— Document excerpt —
Post by Harry Baird »

henry quirk wrote: Sat Jul 22, 2023 7:03 pm What I'm sayin', as I define things, and summing up: most of, if not all, life on Earth -- save for man -- are not free wills, do not have natural rights
Free will is not the criterion. If your deist God boomed from the heavens...

"Folks, this is your one and only message from your Creator, letting you know that the universe is wholly deterministic, that mind is merely epiphenomenal, and that the reality I've created is utterly void of free will, despite that you all feel when you introspect that your choices are free. I have deliberately created the illusion of causally efficacious mentality, simply because it pleases me. You are all just cogs in a clockwork machine, as is every element of this clockwork universe. This message, too, is one of those cogs. It was all inevitable and necessitated from the start."

...the wrong way to react would be, "Aw, shucks, I was mistaken: feel free, then, everybody, to thieve from, enslave, and slaughter me, because it turns out that I don't have any natural rights after all."

Clearly, it is not in virtue of your capacity to choose freely (in the sense of free will) that it would be wrong to, for example, brutally and mercilessly torture you; no, that would be wrong because it would cause you incredible suffering, and it is in virtue of your being conscious - having a mind on your terms - that you are capable of suffering.

Similarly, it is in virtue of your being conscious - having a mind - that it is wrong to thieve from and slaughter you, because, having a mind, you have preferences, wants, and desires, including the preference to continue living - a very reasonable one given your capacity to do so satisfyingly - and thus can suffer the harm of deprivation.

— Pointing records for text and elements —
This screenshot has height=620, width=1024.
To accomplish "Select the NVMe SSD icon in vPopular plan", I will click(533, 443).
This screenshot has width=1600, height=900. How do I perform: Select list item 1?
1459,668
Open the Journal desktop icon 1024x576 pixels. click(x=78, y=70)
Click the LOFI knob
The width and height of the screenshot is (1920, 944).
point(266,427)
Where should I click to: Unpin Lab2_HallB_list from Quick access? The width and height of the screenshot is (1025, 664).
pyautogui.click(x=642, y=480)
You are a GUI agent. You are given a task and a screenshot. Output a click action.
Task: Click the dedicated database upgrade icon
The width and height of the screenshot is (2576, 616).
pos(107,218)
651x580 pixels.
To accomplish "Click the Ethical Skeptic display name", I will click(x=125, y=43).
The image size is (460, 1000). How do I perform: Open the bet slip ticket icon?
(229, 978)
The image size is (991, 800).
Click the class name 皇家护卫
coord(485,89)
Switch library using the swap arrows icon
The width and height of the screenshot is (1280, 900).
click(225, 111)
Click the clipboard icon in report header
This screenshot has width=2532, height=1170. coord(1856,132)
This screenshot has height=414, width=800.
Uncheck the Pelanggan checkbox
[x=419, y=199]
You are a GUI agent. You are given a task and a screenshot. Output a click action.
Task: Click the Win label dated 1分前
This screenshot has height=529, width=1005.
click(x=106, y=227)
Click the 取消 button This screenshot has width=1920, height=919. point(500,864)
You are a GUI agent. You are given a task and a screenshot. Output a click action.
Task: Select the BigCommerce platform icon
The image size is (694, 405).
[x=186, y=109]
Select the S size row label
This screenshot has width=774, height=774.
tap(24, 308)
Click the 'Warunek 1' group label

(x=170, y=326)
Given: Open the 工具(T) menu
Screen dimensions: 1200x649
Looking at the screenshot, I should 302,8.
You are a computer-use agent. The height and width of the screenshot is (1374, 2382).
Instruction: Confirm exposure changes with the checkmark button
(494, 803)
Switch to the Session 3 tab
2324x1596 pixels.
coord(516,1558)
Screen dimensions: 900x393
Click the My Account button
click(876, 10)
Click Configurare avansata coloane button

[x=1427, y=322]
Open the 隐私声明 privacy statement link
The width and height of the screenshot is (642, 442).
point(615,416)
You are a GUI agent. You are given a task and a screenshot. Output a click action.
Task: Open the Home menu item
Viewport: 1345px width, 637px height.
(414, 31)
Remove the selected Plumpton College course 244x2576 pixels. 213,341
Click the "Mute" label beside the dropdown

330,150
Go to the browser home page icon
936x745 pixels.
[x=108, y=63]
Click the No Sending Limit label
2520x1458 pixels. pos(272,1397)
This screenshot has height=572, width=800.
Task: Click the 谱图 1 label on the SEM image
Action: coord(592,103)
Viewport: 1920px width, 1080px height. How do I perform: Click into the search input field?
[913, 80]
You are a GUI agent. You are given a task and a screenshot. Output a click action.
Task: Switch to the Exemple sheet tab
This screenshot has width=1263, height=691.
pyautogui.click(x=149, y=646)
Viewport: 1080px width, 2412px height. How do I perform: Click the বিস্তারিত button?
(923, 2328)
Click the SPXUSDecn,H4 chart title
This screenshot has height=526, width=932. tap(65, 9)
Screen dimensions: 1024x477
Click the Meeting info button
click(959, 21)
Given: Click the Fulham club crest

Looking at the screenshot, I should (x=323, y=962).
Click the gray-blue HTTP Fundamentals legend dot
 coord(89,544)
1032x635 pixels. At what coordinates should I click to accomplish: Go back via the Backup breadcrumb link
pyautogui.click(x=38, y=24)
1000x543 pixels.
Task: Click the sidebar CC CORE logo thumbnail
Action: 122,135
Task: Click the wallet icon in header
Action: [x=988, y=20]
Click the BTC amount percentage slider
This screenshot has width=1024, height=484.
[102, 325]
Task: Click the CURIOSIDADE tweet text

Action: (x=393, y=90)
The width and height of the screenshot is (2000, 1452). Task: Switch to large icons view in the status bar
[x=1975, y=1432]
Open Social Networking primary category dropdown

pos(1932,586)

— Exercise task 1 —
According to the post on free will and natural rights, what does a person have because they have a mind?
— Exercise task 2 —
Pick up the post on free will and natural rights after its final sentence and carry its argument further.
The rows are separate material and have no connection to the post on free will and natural rights.

— Response 1 —
Preferences, wants, and desires.

— Response 2 —
It is consciousness (having a mind), then, with its capacity for feeling and preferences, that natural rights are predicated on, and not free will.

Non-human beings obviously are conscious - have minds - too. Recall AJ's post in which he described the reaction of a dog which he bashed with a rock: that dog responded to being hurt which caused it suffering. Now, here's the thing, hq: robots can't be hurt and don't suffer. That dog reacted in the way that it did because it has a mind. A robot which cannot be hurt and cannot suffer would not have reacted in that way unless your deist God had again played a trick on us and deliberately designed robots which mimic beings with minds.

That this is patently obvious is why I've asked you three times already to explain why you believe otherwise. You must at some level know that your view is indefensible given that you've avoided answering on each occasion. Maybe you do believe that your deist God is a trickster who has played that trick of mimicry on us, but if so, on what basis do you believe as much? I don't see one. Moreover, given the consequence if you are wrong - the consequence of denying natural rights to those who are entitled to them - it is by far the more prudent and moral choice to assume that you are wrong.
henry quirk wrote: Sat Jul 22, 2023 7:03 pm Certainly, you and Dubious have presented nuthin' that'll stop me from eatin' bacon
What I've presented demonstrates that if you won't stop, it is despite that the natural rights - that you accept - extend to non-human beings, and that you have no defensible reason to deny them those rights.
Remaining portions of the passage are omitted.